Es como si hubiera pasado la tormenta. Nadia está encantada de repente. Vuelve a ser la Nadia adorable que me lleva en volandas a los cielos. Tal vez follemos.
—Eres maravillosa —me arranco.
—Nos merecemos esto y más, cielo.
—Nadia, me siento tan afortunado…
Mi mano derecha empieza a relajarse; los dedos, convertidos en artilugio biónico, caminan en busca de los suyos hasta encontrarse. Es el primer arrumaco en lo que llevamos de noche. Ella responde con sonrisa dulce. Podríamos esperar así hasta el fin del mundo, dialogando con los ojos y las manos. Posiblemente han pasado unos minutos cuando reaparece el camarero, que nos sirve amablemente de la sopera a las tazas. Soy incapaz de seguir con la farsa: el aroma del local se ha vuelto demasiado intenso bajo mi nariz; no puedo soportarlo. A punto de desplomarme desde la silla, asisto al deleite de Nadia cucharada tras cucharada. Todo me da vueltas. Mire donde mire, veo a comensales ejerciendo de arúspices. Me levanto de la silla luchando contra la tentación de marearme y grito: «¡Antro de palomas!».

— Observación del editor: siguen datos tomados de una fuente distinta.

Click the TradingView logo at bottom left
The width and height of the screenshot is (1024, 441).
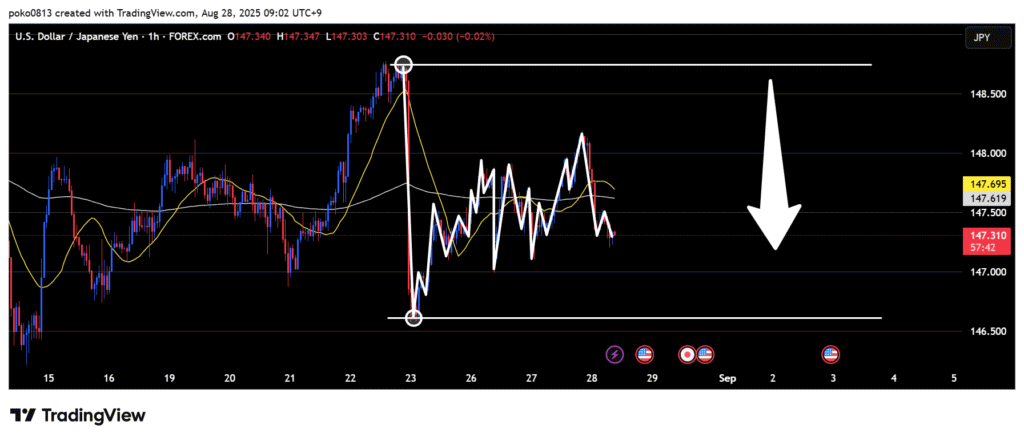pos(78,415)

Salgo corriendo. Está helando en la calle y me he dejado el abrigo en la silla, pero no pienso volver. Inspiro todo lo que dan de sí los pulmones. Dispuesto a regresar a casa, una escena me detiene: dos personas discuten acaloradamente en la negrura de un callejón. Me escondo porque he reconocido al jefe de Nadia, Mateo Palomino, que, tras decir la última palabra, camina iluminado por el amarillo halógeno de una farola. Se detiene, saca el teléfono del bolsillo y llama: «Nadia. Sí, mi amor. Lo tenía todo arreglado, pero este imbécil ha tenido que estropearlo. No, no puedo; es el mejor chef que jamás hemos tenido. Estoy aquí fuera. Paso y lo hablamos. No llores, pichoncito. Hasta ahora». Pasa al restaurante.

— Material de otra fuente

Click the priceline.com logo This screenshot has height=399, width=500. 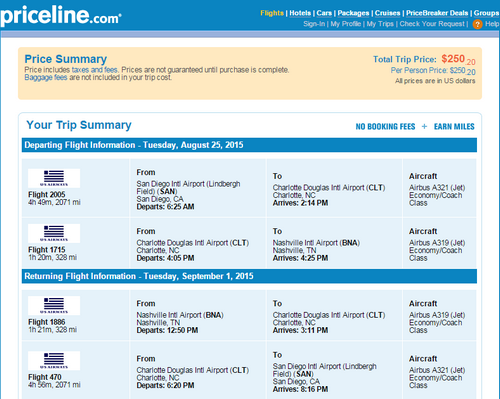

Estoy paralizado y no es de frío; si acaso, un puñal de hielo acaba de rasgarme el corazón. Aunque trato de dar sentido a todo, mis pensamientos patinan. Si Nadia me ha traído aquí, no era necesario hacerme pasar por este calvario. Si pretendía proponerme un amor a tres bandas, habría bastado con hablarlo, que no es que yo hubiera estado decididamente en contra, pues cuando se ama, se ama y punto, sin posesión. Aunque es muy fácil decirlo, claro. Porque supongo que ella también siente lo mismo por mí. ¿O no? Porque ¿a qué demonios estabas jugando, Nadia? Ya no sé nada. Nos iba bien. Tú en tu casa y yo en la mía. ¿Por qué complicarlo? Resulta todo tan simbólico… Tan onírico… Acabo de despertar en la peor de mis pesadillas creyendo que podría respirar aire puro. Mis entrañas han marchado de vacaciones y el mundo se ha transformado en un enorme oráculo que se apodera de mí. Las casualidades existen. Y nunca vienen solas: la hediondez a paloma atiborra la atmósfera; el interlocutor de Mateo Palomino viene hacia mí. Le conozco. Caigo al suelo. Antes de que mis párpados se cierren, reconozco el rojo de sus ojos; ya sin verle, oigo que me dice: «No querías caldo».
A modo de epílogo lorquiano: «¡Cuando las cosas llegan a los centros, no hay quien las arranque!»